> **ACTIVITY**: Select the lines below containing the word "will".

PROVIDED MATERIAL Block Start

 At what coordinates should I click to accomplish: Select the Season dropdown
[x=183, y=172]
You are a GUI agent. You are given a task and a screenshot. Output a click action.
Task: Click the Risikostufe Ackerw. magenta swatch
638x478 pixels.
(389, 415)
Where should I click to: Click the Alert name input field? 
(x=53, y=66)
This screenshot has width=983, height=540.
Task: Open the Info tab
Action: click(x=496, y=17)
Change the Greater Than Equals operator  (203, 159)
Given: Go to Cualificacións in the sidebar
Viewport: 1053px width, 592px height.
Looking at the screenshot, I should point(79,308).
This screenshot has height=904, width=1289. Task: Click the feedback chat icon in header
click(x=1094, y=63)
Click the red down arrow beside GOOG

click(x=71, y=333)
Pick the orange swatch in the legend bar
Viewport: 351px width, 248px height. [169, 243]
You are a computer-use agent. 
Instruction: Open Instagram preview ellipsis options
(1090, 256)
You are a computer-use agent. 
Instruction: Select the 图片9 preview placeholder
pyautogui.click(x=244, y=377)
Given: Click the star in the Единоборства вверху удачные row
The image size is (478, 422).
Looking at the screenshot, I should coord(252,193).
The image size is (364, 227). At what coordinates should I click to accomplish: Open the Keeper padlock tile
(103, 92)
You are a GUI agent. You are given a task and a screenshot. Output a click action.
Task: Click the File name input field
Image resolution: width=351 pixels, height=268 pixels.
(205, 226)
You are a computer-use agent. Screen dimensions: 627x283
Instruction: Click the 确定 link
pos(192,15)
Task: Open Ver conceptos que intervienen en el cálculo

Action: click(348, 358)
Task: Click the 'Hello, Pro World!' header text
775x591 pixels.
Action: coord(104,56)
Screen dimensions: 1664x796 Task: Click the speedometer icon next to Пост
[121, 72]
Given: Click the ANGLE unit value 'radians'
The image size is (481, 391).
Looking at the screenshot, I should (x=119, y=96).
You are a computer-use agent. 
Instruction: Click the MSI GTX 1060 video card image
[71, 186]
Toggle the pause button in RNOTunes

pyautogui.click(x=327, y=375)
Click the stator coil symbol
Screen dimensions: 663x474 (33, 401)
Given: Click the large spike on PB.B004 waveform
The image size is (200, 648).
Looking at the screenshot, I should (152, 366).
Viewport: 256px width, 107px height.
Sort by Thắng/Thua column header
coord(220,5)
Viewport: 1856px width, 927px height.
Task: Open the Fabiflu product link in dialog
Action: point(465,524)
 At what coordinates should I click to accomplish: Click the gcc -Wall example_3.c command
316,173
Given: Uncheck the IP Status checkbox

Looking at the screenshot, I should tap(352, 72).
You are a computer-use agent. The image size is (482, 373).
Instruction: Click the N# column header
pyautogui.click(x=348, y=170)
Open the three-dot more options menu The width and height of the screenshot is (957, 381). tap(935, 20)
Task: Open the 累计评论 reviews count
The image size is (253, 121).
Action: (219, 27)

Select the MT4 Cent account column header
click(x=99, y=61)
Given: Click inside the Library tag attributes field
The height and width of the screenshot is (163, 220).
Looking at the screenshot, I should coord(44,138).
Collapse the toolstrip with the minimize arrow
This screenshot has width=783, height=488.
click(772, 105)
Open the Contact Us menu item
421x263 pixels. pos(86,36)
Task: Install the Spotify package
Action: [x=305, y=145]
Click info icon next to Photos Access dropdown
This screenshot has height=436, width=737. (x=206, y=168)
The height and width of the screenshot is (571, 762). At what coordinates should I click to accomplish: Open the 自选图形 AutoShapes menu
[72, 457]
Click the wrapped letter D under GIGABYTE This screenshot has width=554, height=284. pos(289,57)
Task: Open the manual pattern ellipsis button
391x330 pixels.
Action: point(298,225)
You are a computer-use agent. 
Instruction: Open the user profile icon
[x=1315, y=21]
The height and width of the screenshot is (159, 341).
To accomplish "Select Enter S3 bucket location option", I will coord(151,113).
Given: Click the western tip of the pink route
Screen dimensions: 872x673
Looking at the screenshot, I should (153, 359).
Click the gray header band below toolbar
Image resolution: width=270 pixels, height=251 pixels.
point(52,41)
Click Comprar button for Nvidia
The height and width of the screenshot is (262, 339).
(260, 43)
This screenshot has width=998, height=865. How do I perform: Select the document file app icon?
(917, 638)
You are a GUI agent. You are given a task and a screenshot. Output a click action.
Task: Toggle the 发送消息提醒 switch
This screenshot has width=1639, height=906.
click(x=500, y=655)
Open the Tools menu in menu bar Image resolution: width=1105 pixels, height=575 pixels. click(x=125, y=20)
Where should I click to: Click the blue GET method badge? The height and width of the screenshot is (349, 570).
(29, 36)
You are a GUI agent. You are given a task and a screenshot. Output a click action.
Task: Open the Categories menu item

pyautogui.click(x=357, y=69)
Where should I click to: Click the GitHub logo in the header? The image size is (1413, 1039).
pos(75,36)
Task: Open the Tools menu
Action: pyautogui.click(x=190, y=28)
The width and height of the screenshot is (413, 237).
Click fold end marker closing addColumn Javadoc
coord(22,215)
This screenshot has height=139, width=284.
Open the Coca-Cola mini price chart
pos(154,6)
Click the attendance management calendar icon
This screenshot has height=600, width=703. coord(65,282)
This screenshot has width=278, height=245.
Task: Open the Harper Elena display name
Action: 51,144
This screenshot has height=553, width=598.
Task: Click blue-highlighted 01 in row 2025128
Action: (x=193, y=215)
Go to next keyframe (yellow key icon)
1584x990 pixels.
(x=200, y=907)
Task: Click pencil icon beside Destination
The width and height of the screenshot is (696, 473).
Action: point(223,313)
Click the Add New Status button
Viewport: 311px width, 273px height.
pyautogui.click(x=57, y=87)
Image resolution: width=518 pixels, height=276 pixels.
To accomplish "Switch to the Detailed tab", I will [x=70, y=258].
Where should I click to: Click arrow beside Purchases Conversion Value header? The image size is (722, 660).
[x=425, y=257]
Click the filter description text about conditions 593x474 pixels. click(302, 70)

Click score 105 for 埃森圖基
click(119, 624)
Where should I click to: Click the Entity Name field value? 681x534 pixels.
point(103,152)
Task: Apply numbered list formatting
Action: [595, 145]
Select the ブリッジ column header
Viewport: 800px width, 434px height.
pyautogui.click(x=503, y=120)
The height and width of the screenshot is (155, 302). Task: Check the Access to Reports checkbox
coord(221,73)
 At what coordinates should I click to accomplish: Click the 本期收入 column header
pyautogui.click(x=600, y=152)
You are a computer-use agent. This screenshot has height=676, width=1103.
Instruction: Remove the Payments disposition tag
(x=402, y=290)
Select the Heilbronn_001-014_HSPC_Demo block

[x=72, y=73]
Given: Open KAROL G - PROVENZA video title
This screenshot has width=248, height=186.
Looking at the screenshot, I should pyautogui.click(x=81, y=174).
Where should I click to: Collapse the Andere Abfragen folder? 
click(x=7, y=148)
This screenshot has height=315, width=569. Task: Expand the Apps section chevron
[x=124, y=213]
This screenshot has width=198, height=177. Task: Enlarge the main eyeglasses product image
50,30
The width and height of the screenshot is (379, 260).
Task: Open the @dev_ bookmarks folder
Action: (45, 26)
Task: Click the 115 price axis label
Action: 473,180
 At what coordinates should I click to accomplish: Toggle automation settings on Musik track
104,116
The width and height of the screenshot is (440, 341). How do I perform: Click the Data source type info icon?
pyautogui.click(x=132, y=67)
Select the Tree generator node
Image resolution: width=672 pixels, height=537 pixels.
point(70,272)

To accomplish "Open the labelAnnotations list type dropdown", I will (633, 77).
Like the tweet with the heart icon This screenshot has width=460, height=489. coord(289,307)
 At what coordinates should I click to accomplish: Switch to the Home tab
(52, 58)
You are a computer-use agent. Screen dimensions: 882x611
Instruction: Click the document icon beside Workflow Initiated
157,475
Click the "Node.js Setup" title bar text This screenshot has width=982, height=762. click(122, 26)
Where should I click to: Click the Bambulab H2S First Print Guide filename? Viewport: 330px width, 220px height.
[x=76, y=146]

PROVIDED MATERIAL Block End

> **RESULT OF THE TASK**:
To accomplish "Select Enter S3 bucket location option", I will coord(151,113).
To accomplish "Switch to the Detailed tab", I will [x=70, y=258].
To accomplish "Open the labelAnnotations list type dropdown", I will (633, 77).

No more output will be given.